Public service announcement: How not to email a professor

Mr.rudeface

Quite regularly you get emails that annoy you… often they are flippant emails, and sometimes from students. Harmless or probably naïve that they are, they do get up some peoples’ noses.

But every once in a while you get one that really gets your goat. Several months after some media coverage of a research paper from my group (as it happens one of my favourite papers I’ve been involved with of all time) I got a real gem of an email.

“Woah!!! Who the F*%K is this guy and why is a CEO of an internet security company sticking his nose into what at this stage is an old press release for a research paper?” was my first impression. This guy just doesn’t get it was what I settled on in the end… but here is what played out.

Turns out Luke Latham has published 4 research papers with a modelling angle. He seems to have a bee in his bonnet though. He also has a knack for writing a totally rude and irritating email that only incited me to reply mirroring his rudeness – a subtlety of irony apparently lost on him. I have posted all the emails, along with some pointers as to how he managed to stuff up a perfectly reasonable email in the first instance.
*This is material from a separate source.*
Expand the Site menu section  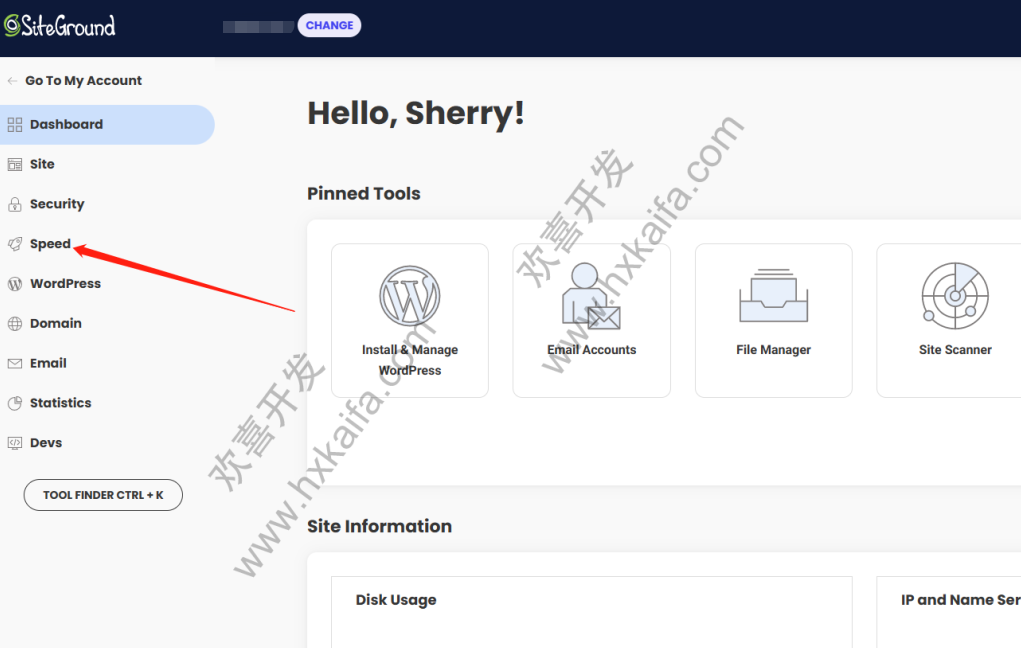[42, 164]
In the end I ignored this for my own sanity, and only now got around to writing up this blog post without getting too annoyed. My advice on how not to write like a [insert derogatory word of your choice] is in italics.

The icing on the cake was that he wrote to one of my colleagues (not my line manager) and told them they shouldn’t give me tenure because I was rude! I just don’t think this guy does social interactions very well. Needless to say he was told that it was totally inappropriate for him to try to influence decisions like that, and in any case, the Irish system is not like the USA one, and as it happens, I am tenured!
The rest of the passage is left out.